02 August 2006

Lebanon's Cost in Iraq

The United States has shown unequivocal support for Israel in the current conflict in Lebanon. This is not new for the Bush administration, which long ago abandoned anything resembling even-handedness in dealing with Israel and its enemies. Through much of the conflict we have been able to play the role of honest broker, making it possible for Henry Kissinger and Presidents Carter and Clinton to mediate between Israel and Egypt, Syria, and the Palestinians. Now we express "our strong concern about the impact of Israeli military operations on innocent civilians," but put no pressure on Israel to end those operations before it is ready. That statement is about the current crisis, but the approach is the same taken toward every Israeli attack since the Bush administration came into office.

Now, let me quickly say, that Israel has been reacting to strong provocation. Neither Hezbollah nor Hamas, nor Fatah before its electoral defeat behaved responsibly. All three fostered terrorism; all three deserve much of the punishment that Israel has dealt out. But it has not been in the longer-term interests of Israel to have the United States seen to be Israel's apologist. Instead, Israel needs to have a United States that can speak to and negotiate with all parties in these conflicts. Only with American mediation can Israel hope to get the peace that Israel, like everyone in the Middle East, needs.

The actions of the administration in the current crisis have added to the view, held by many in the Arab "street", that the United States is an enemy of the Arab world. Not only do we fully back Israeli actions, we also refuse to speak to Syria even as we make demands of it. Nor do we speak to Hezbollah, Hamas, or Iran. As I've written in other entries, this has had its costs.

One cost that has been mentioned rarely if at all, is that it becomes ever more difficult for people in Iraq to gravitate toward us. We play into the hands of those that hate and fight us in Iraq--including Al Qaeda and its allies--by siding completely with Israel.

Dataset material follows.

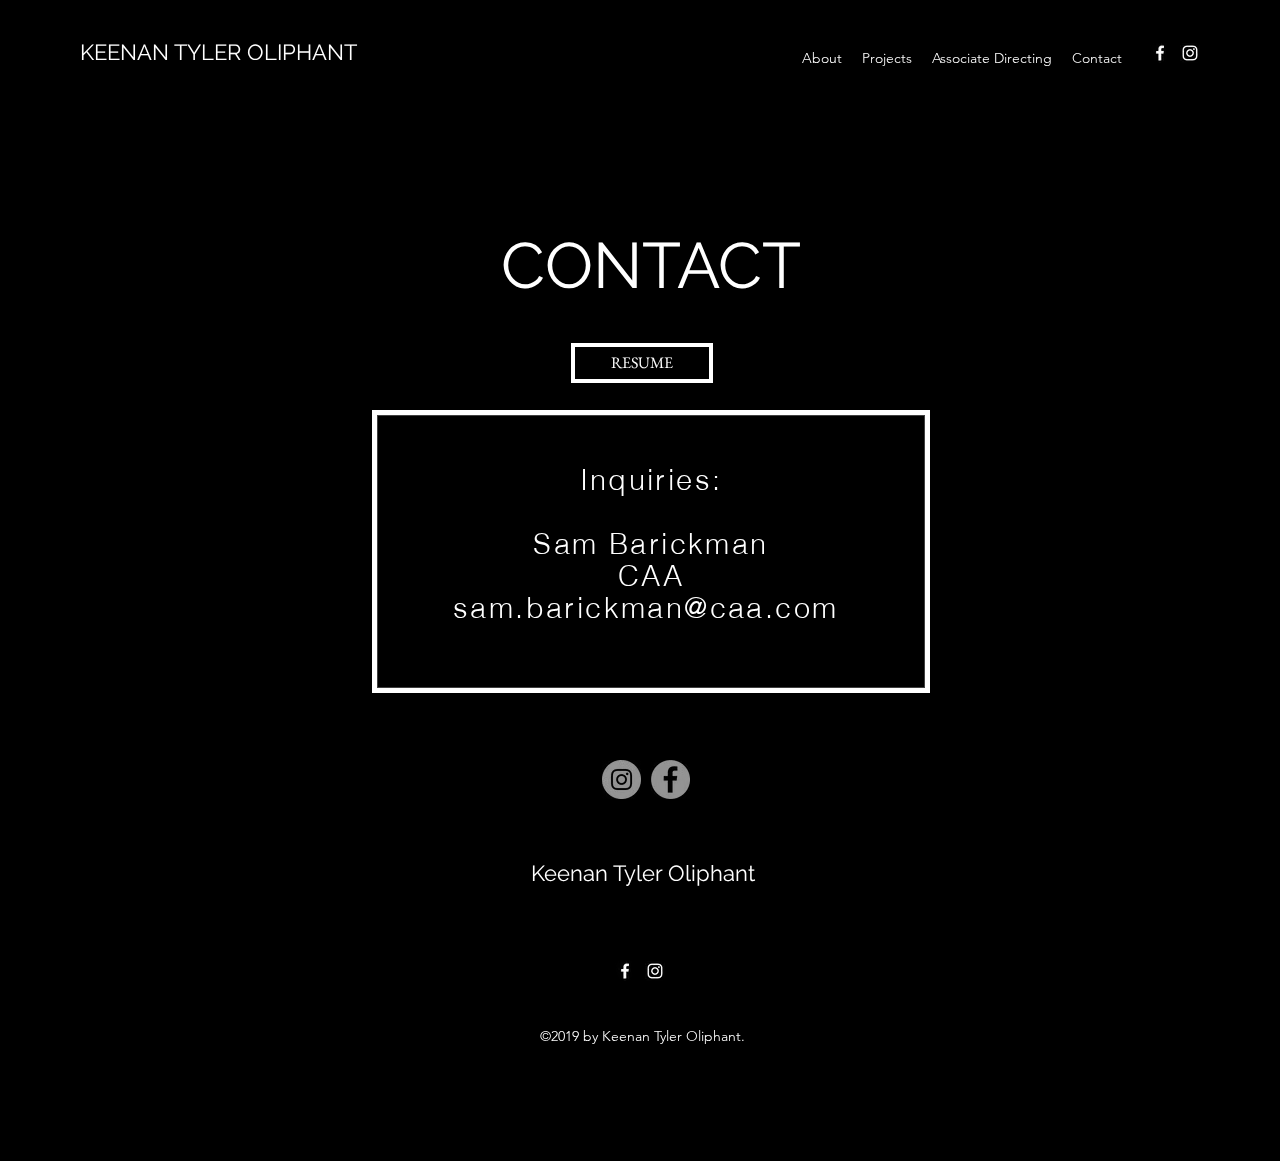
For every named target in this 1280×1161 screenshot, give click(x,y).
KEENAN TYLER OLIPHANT (218, 52)
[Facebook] (670, 779)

This is not true only of the jihadists and those irreconcilably opposed to the United States. One of the characteristics of the Arab world and parts of the Moslem world more generally, including Iran, is that many take events in the Arab-Israeli conflict personally. This is similar to the way many Americans understand the September 11 attacks: Mohammed Atta and his team were attacking not just on strangers in distant cities but all of us. For Arabs, for Iraqis, Israel's attacks are similar; Israel's successes are the failures of all Arabs.

So when Iraqi Prime Minister Nouri al-Maliki came to the United States, he condemned Israel's "hostile acts against Lebanon" and was under pressure from parties within Iraq's parliament to cancel the trip altogether. He remarks garnered criticism here, but they were the least he could do.

The criticism of Maliki was ill-considered. One hopes that the need for him to make it has entered the considerations of those developing our policy toward Israel and the conflict in Lebanon.